- _Reading passage_
[start]

Finding the length between two points in 3 Dimensions with Pythagorean's Theorem I am a grade 11 student and I have to learn vectors for the IB exam. I know that to find the distance of a vector between two points in a 3 dimensional space for lets say point A and B, then you would use the formula 
\begin{align*}
|AB|=\sqrt{(x_1-x_2)^2+(y_1-y_2)^2+(z_1-z_2)^2}.
\end{align*}
I am having difficulty visualizing and understanding why the coordinates of the points are being subtracted here. I really appreciate the feedback.
Sorry for the low quality of the link, but I guess I don't have enough reputation yet to insert images directly. Also, in the formula all the subscripts should be reversed. So x1 becomes x2 and vice versa.
 A: The subtraction represents the distance between two points (along an axis). Along the $x$-axis, for example, the distance from $3$ to $7$ is $4$:
$$|3-7| = |7-3| = 4.$$
For Pythagoras's theorem, you need the lengths of the sides of the triangles; these are $|x_1-x_2|$ and $|y_1-y_2|$ (as well as $|z_1-z_2|$ if you generalize the theorem into three dimensions). Note that the order of subtraction doesn't matter, and when we square these quantities, the absolute value signs become redundant.
A: I'm assuming you know why the distance between $(x_1, y_1)$ and $(x_2,y_2)$ is $\sqrt{(x_1-x_2)^2+(y_1-y_2)^2}$
Refer to the picture below

Clearly, the vecctor representing $\sqrt{(x_1-x_2)^2+(y_1-y_2)^2}$ lies in the $XY$ plane.
$z_2-z_1$ lies on the $Z$ axis.
The normal vector to the $XY$ plane is $(0,0,k)$, indicating that the vector representing $\sqrt{(x_1-x_2)^2+(y_1-y_2)^2}$ and $z_2-z_1$ are perpendicular.
Now, you have two vectors i.e  $\sqrt{(x_1-x_2)^2+(y_1-y_2)^2}$ and $z_2-z_1$ which are mutually perpendicular and hence you can apply the Pythagorean's Theorem here.
This gives distance between $(x_1, y_1, z_1)$ and $(x_2, y_2, z_2)$ =  $\sqrt{(x_1-x_2)^2+(y_1-y_2)^2+(z_1-z_1)^2}$

[end]

- _Raw data_
[start]

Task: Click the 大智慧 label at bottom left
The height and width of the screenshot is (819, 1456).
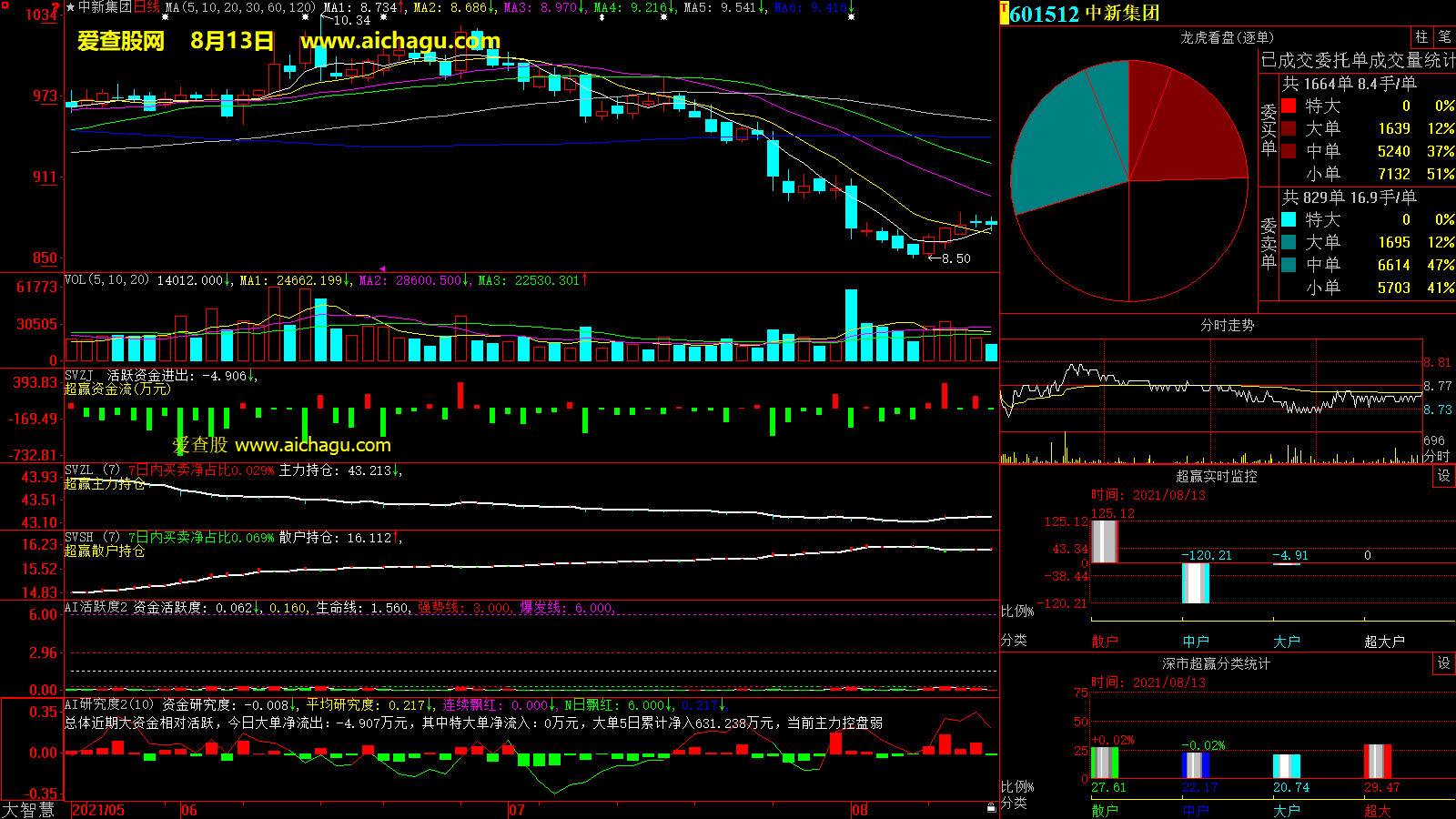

[end]

- _Objectives_
(1) In the thread on three-dimensional distance, why does the second reply say the Pythagorean theorem can be applied to the horizontal distance and $z_2-z_1$? Answer in one to three sentences.
(2) Copy word for word the portion of the thread on three-dimensional distance starting with "Finding the length" and going on through "appreciate the feedback.".
(3) According to the first reply in the thread on three-dimensional distance, what does the subtraction of coordinates represent?

- _Answers to the exercise_
(1) The vector representing $\sqrt{(x_1-x_2)^2+(y_1-y_2)^2}$ lies in the $XY$ plane, while $z_2-z_1$ lies on the $Z$ axis. The normal vector to the $XY$ plane is $(0,0,k)$, so the two are mutually perpendicular, and that perpendicularity allows the theorem to be applied.

(2)
Finding the length between two points in 3 Dimensions with Pythagorean's Theorem I am a grade 11 student and I have to learn vectors for the IB exam. I know that to find the distance of a vector between two points in a 3 dimensional space for lets say point A and B, then you would use the formula 
\begin{align*}
|AB|=\sqrt{(x_1-x_2)^2+(y_1-y_2)^2+(z_1-z_2)^2}.
\end{align*}
I am having difficulty visualizing and understanding why the coordinates of the points are being subtracted here. I really appreciate the feedback.

(3) It represents the distance between two points along an axis.